*DIRECTIONS FOR THIS TASK*:
Each record below should be returned word for word, with no pictures included.

*RECORDS FOR THIS EXERCISE*:
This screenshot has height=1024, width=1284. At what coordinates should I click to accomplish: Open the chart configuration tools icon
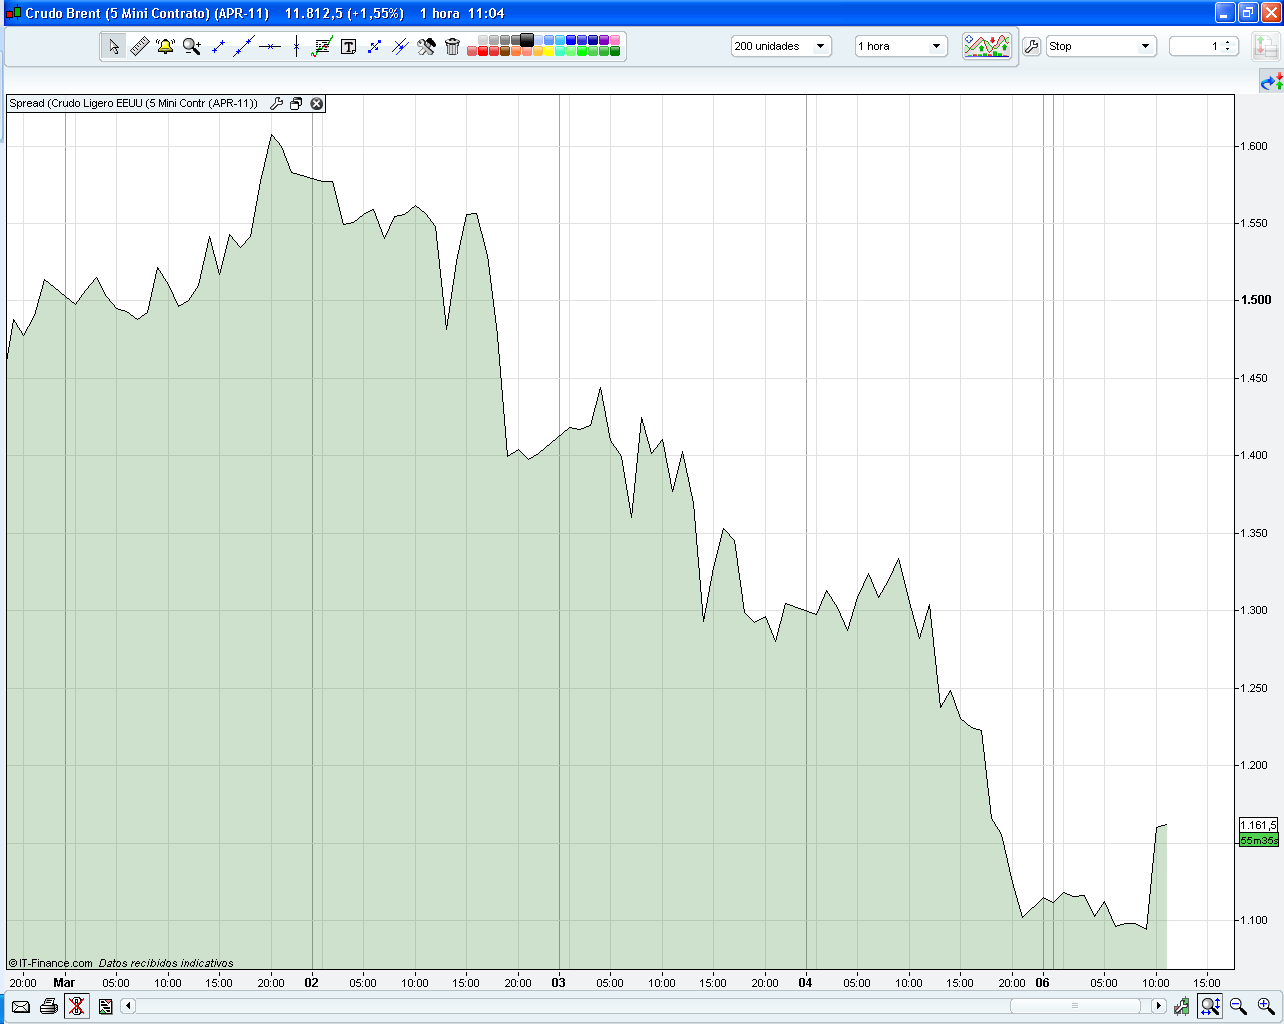coord(426,45)
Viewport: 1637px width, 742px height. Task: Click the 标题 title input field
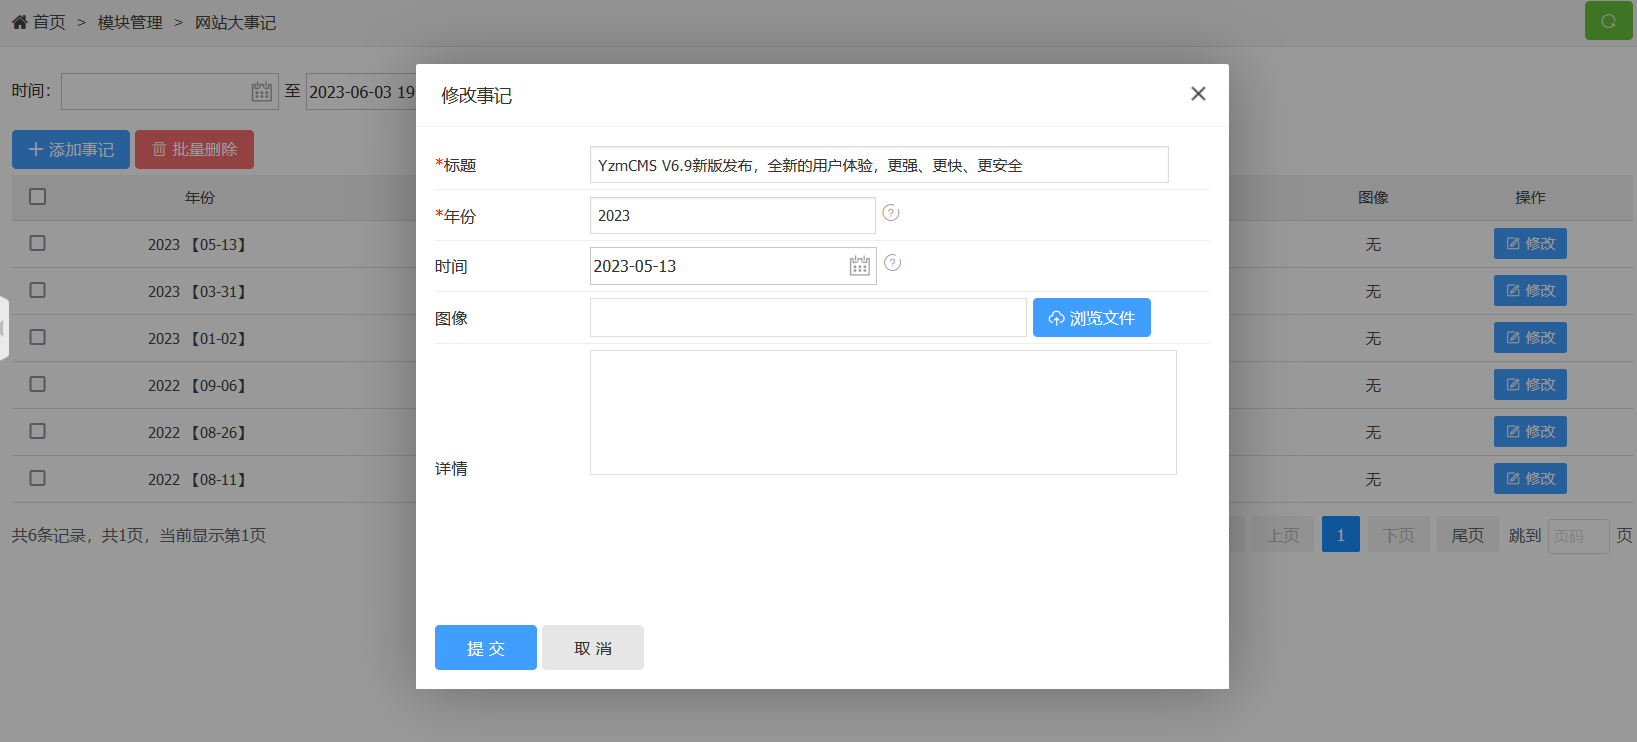click(878, 165)
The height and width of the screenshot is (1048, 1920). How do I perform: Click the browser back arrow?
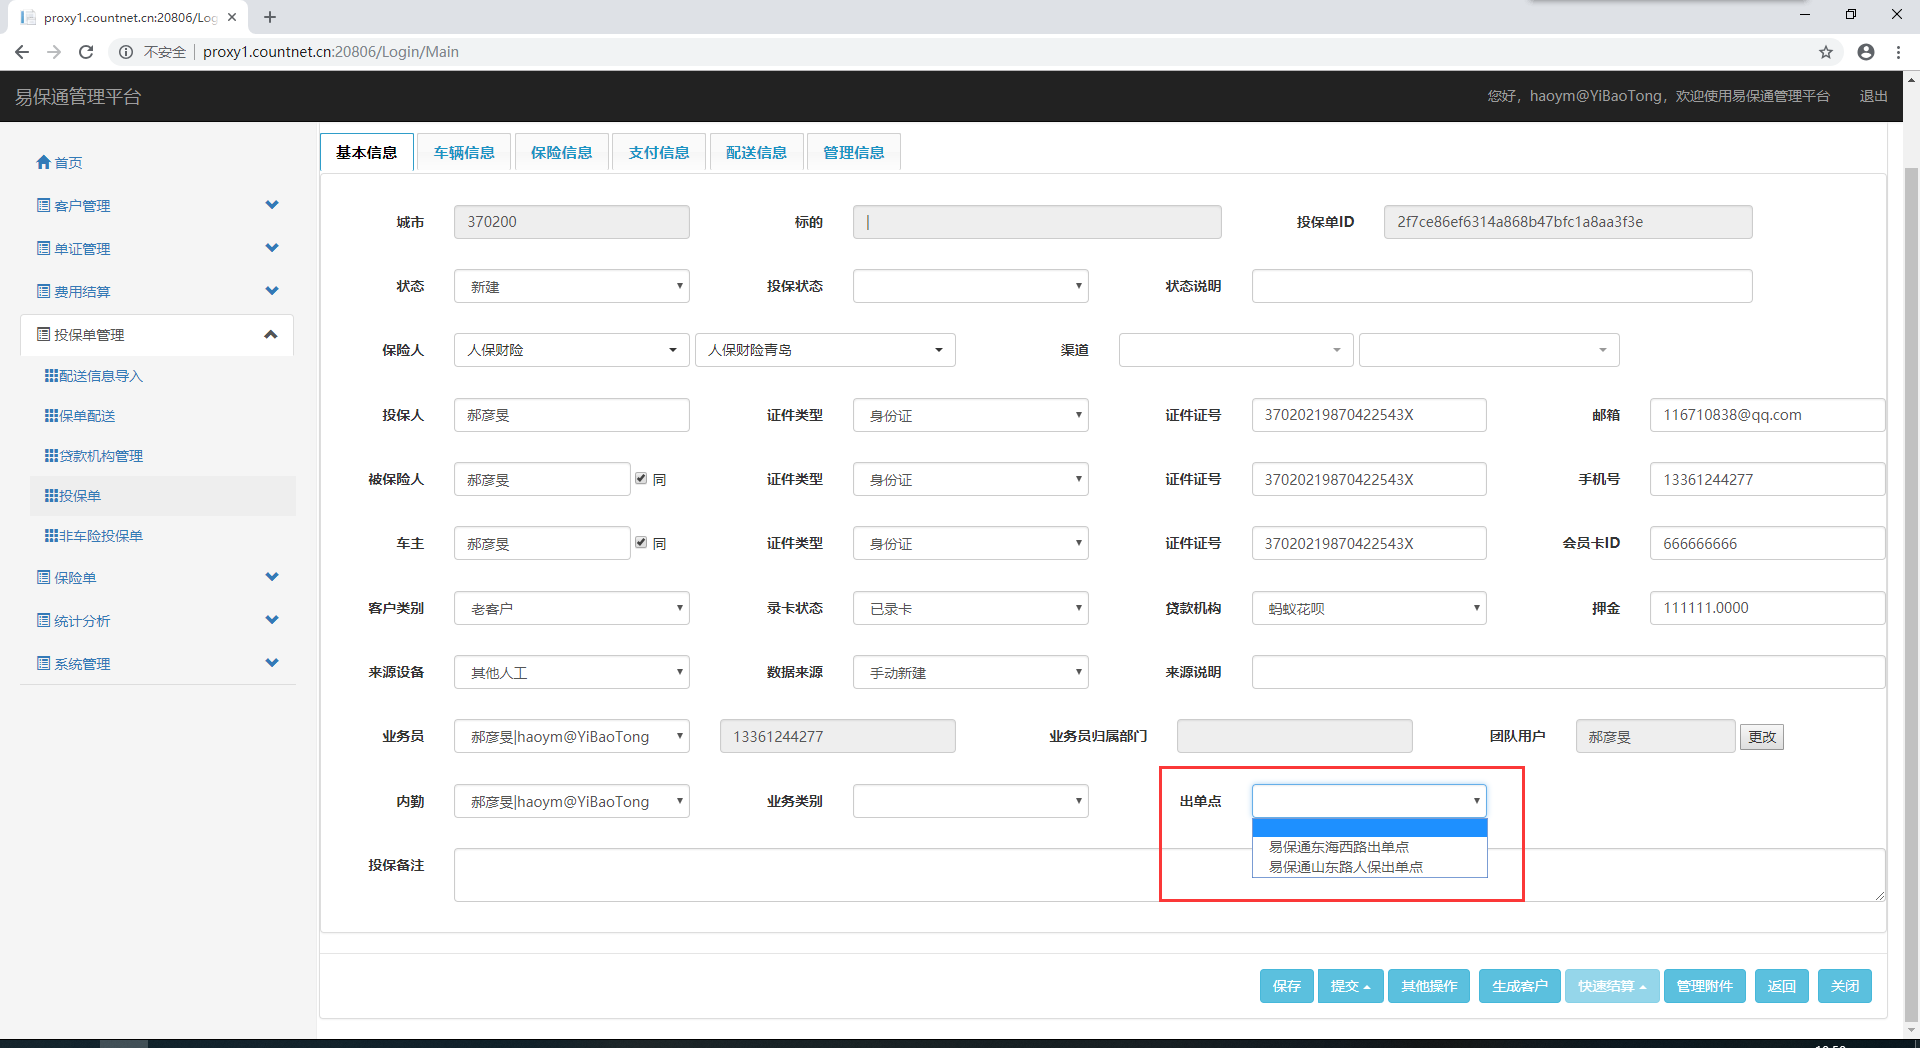pyautogui.click(x=22, y=52)
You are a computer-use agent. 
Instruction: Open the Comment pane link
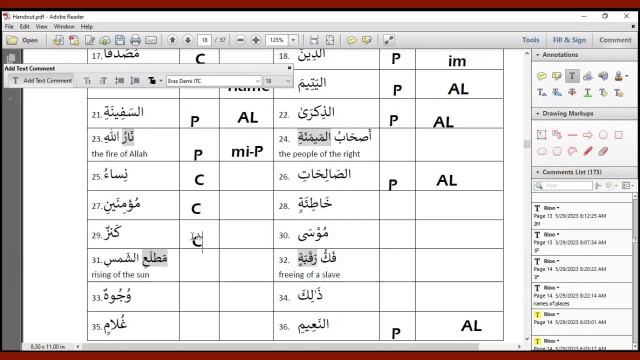(615, 40)
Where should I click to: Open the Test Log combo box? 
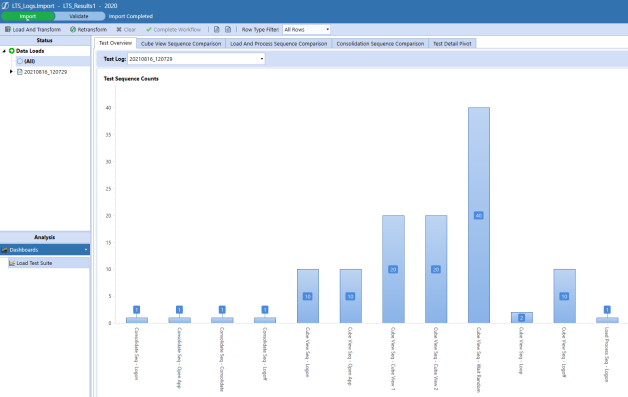point(196,59)
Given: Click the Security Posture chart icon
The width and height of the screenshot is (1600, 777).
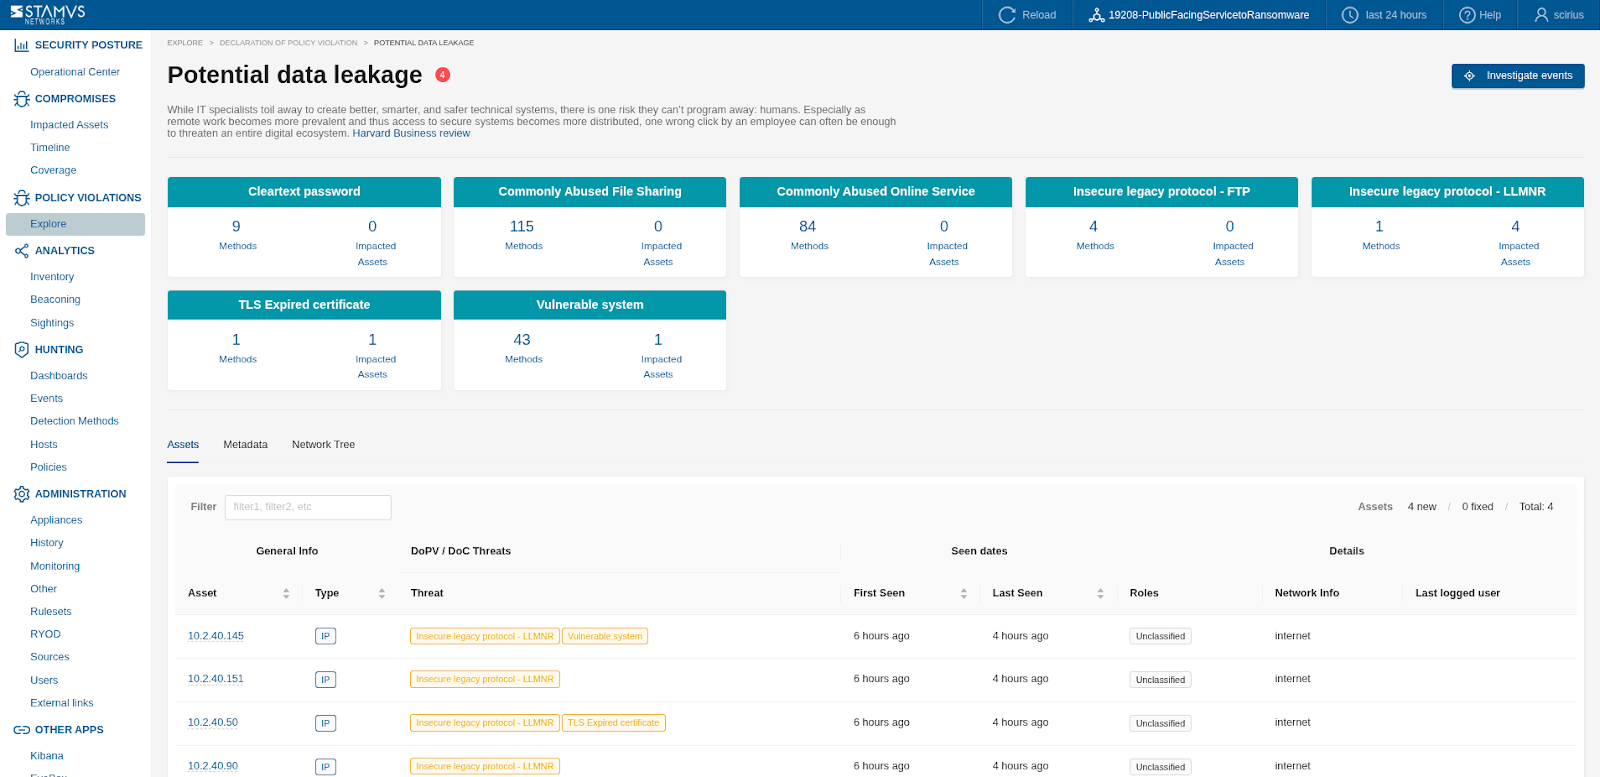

*OUTPUT FOR THIS EXERCISE*:
This screenshot has height=1024, width=1284. At what coordinates should I click to accomplish: Open the chart configuration tools icon
coord(426,45)
Viewport: 1637px width, 742px height. Task: Click the 标题 title input field
click(878, 165)
The height and width of the screenshot is (1048, 1920). How do I perform: Click the browser back arrow?
pyautogui.click(x=22, y=52)
You are a computer-use agent. 
Instruction: Open the Comment pane link
(615, 40)
Where should I click to: Open the Test Log combo box? 
point(196,59)
Given: Click the Security Posture chart icon
The width and height of the screenshot is (1600, 777).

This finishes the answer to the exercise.